1362371 – abort queued power commands when a system is deassociated from its lab controller and/or set to Removed

Bug 1362371 - abort queued power commands when a system is deassociated from its lab controller and/or set to Removed

Summary: abort queued power commands when a system is deassociated from its lab contro...

Keywords:
Status:	CLOSED CURRENTRELEASE
Alias:	None
Product:	Beaker
Classification:	Retired
Component:	general
Sub Component:
Version:	23
Hardware:	Unspecified
OS:	Unspecified
Priority:	unspecified
Severity:	unspecified
Target Milestone:	24.0
Assignee:	Jon Orris
QA Contact:	tools-bugs
Docs Contact:
URL:
Whiteboard:
Depends On:
Blocks:
TreeView+	depends on / blocked

Reported:	2016-08-02 05:04 UTC by Dan Callaghan
Modified:	2017-02-21 18:50 UTC (History)
CC List:	5 users (show)
Fixed In Version:
Clone Of:
Environment:
Last Closed:	2017-02-21 18:50:29 UTC
Embargoed:
Flags:	huiwang: needinfo-

Attachments	(Terms of Use)

Links
System	ID	Private	Priority	Status	Summary	Last Updated
Red Hat Bugzilla	1362369	0	unspecified	CLOSED	if configure_netboot command fails, subsequent off and on commands for the installation should be skipped	2021-02-22 00:41:40 UTC

Internal Links: 1362369

Description Dan Callaghan 2016-08-02 05:04:03 UTC

If a system has queued power commands and you set the lab controller to "none", the power commands will never be handled and stay Queued forever.

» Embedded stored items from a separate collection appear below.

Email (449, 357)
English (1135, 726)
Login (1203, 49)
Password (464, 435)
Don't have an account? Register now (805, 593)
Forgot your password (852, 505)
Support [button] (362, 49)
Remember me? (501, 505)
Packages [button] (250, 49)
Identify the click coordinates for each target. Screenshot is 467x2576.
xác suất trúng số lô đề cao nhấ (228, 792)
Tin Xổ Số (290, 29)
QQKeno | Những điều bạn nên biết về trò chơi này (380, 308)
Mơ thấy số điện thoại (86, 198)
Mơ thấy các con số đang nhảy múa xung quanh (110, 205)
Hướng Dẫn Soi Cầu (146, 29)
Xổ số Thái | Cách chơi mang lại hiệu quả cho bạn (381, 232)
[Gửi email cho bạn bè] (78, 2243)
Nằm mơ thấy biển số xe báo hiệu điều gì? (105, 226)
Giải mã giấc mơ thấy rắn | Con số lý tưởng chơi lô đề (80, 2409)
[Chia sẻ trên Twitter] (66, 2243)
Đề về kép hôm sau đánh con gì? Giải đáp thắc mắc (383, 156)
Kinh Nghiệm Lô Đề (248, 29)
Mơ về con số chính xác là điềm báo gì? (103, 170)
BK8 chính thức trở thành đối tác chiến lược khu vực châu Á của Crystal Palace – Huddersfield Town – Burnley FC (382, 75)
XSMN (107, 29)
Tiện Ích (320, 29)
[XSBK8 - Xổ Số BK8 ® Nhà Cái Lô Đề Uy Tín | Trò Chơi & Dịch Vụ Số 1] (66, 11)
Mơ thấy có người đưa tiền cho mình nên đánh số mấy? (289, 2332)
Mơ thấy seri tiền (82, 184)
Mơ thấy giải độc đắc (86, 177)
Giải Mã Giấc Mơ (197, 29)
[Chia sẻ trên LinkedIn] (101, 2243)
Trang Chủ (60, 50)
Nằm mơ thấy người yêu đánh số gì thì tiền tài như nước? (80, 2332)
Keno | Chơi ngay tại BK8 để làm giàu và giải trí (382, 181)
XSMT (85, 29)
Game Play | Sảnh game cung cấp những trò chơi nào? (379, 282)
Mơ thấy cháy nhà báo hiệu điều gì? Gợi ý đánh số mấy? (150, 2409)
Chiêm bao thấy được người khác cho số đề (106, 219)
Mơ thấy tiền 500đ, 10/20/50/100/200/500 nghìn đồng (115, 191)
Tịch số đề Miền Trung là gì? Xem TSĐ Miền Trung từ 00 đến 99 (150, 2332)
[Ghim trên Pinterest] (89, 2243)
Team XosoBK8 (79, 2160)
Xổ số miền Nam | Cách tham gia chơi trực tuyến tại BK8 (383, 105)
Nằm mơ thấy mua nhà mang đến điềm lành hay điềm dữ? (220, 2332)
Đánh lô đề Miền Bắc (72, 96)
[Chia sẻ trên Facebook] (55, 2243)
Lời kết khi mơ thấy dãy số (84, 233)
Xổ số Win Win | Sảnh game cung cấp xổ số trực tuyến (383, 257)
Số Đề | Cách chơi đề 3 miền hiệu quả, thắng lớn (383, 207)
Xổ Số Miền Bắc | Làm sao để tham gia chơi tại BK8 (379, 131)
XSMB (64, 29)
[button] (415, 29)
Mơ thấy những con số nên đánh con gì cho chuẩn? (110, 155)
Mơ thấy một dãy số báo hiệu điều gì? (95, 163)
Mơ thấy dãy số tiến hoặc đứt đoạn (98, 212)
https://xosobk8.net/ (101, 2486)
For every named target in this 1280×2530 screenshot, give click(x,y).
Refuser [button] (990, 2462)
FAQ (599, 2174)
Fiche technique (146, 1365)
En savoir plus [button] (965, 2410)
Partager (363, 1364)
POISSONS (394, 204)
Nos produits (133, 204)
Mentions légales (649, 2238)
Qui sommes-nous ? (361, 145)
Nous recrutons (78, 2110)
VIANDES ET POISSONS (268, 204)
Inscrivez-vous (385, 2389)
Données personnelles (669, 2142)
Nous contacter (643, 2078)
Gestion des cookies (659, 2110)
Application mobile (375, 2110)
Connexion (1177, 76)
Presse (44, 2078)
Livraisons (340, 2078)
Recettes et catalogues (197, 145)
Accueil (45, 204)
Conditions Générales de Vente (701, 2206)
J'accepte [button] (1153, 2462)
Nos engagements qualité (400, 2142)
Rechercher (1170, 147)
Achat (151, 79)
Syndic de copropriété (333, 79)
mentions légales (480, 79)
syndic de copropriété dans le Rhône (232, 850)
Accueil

If beaker-provision was in the process of handling one at the time, it will fail because the server will suddenly start rejecting the calls because it thinks the lab controller is not allowed to alter commands for that system:

Aug  1 23:13:50 lab-02 beaker-provision[15819]: bkr.labcontroller.provision ERROR Command handler <Greenlet at 0x19444b0: <bound method CommandQueuePoller.handle of <bkr.labcontroller.provision.CommandQueuePoller object at 0x18a6ed0>>({'quiescent_period': 5, 'power': {'passwd': None, , [<Greenlet at 0x1944eb0>, <Greenlet at 0x1944370>,)> had unhandled exception: <Fault 1: "<type 'exceptions.ValueError'>:lab.example.com cannot update command for mrg9.example.com in wrong lab">

If a system is set to Removed, any queued power commands will still be executed even though the owner probably doesn't want that.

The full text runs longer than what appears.